YOUR OBJECTIVE: Below are some records; quote exactly the lines from the one that contains "Fruits (365, 1572)" through the one that contains "April 13, 2018 at 10:54 AM (205, 1850)", inclusive, and no others.

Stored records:
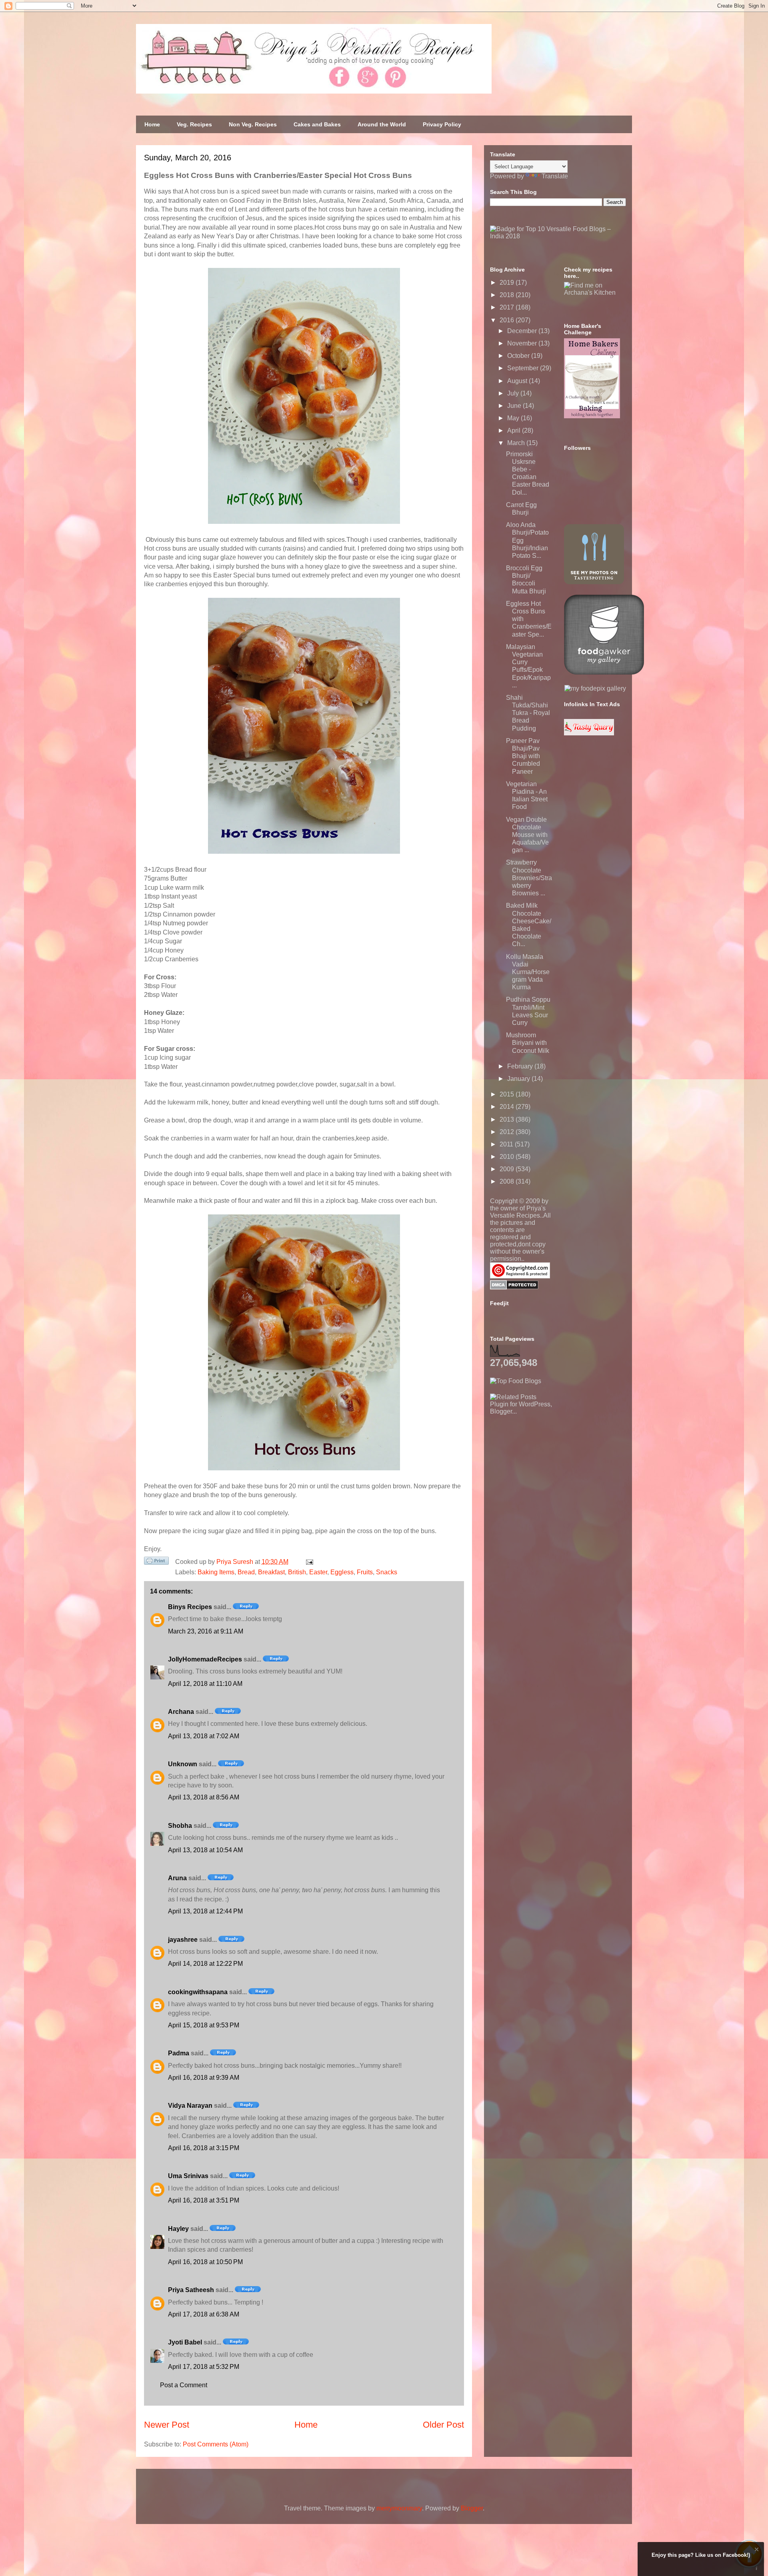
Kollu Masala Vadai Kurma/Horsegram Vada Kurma (528, 972)
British (297, 1572)
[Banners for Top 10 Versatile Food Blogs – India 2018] (558, 236)
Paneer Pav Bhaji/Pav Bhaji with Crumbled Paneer (523, 756)
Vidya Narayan (190, 2105)
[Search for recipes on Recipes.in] (515, 1381)
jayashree (183, 1939)
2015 (508, 1094)
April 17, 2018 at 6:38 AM (203, 2314)
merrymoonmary (399, 2508)
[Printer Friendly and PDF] (156, 1562)
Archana (181, 1711)
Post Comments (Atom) (215, 2444)
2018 (508, 295)
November (522, 343)
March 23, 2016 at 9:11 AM (205, 1631)
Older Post (443, 2425)
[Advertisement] (550, 1465)
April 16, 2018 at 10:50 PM (205, 2261)
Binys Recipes (190, 1607)
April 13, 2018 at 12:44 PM (205, 1911)
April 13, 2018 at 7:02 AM (203, 1736)
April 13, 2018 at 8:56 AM (203, 1797)
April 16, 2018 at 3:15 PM (203, 2148)
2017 (508, 307)
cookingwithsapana (198, 1992)
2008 (508, 1181)
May (514, 418)
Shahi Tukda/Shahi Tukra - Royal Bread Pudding (528, 713)
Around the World (382, 124)
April (514, 430)
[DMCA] (514, 1287)
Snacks (386, 1572)
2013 (508, 1119)
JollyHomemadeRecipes (205, 1659)
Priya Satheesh (191, 2289)
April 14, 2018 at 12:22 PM (205, 1963)
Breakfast (271, 1572)
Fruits (365, 1572)
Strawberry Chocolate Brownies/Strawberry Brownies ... (529, 878)
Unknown (182, 1764)
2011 (507, 1144)
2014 (508, 1106)
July (513, 393)
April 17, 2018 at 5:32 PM (203, 2366)
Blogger (472, 2508)
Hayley (178, 2228)
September (523, 368)
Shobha (180, 1825)
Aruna (177, 1878)
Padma (178, 2053)
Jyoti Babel (185, 2342)
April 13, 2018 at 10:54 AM (205, 1850)
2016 (508, 320)
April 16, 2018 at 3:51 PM (203, 2200)
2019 (508, 282)
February (520, 1066)
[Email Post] (308, 1561)
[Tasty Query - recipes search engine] (589, 733)
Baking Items (216, 1572)
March (516, 442)
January (519, 1078)
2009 (508, 1169)
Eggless (342, 1572)
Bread (246, 1572)
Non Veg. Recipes (253, 124)
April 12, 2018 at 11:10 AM (205, 1683)
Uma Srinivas (188, 2176)
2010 (508, 1156)
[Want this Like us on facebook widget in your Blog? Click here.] (756, 2568)
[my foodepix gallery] (595, 688)
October (519, 355)
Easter (318, 1572)
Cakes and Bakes (317, 124)
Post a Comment (183, 2385)
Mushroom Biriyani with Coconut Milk (527, 1043)
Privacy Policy (442, 124)
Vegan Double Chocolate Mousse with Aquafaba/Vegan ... (527, 835)
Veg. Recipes (194, 124)
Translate (555, 176)
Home (152, 124)
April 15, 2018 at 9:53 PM (203, 2025)
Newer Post (166, 2425)
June (515, 405)
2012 (508, 1131)
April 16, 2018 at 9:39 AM (203, 2077)
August (518, 380)
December (522, 330)
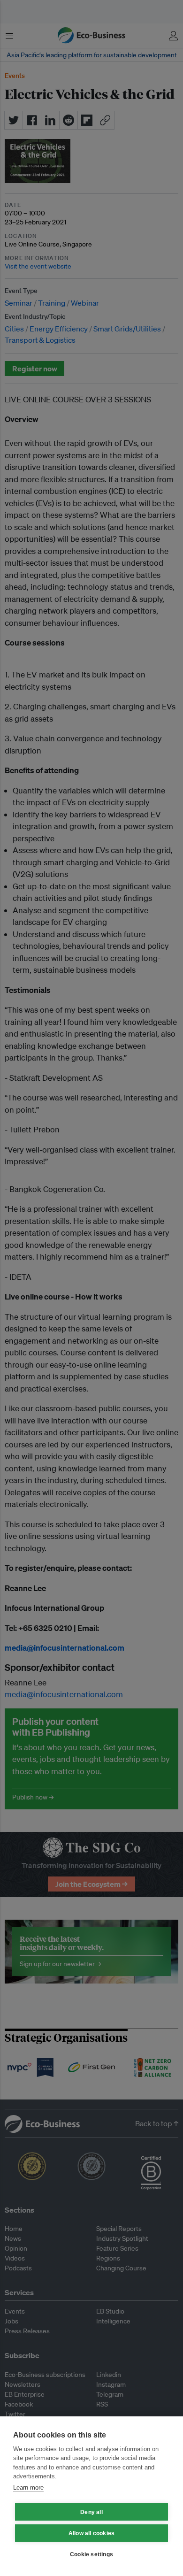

RESPONSE BELOW:
Fruits (365, 1572)
Strawberry Chocolate Brownies/Strawberry Brownies ... (529, 878)
Unknown (182, 1764)
2011 (507, 1144)
2014 (508, 1106)
July (513, 393)
April 17, 2018 at 5:32 PM (203, 2366)
Blogger (472, 2508)
Hayley (178, 2228)
September (523, 368)
Shobha (180, 1825)
Aruna (177, 1878)
Padma (178, 2053)
Jyoti Babel (185, 2342)
April 13, 2018 at 10:54 AM (205, 1850)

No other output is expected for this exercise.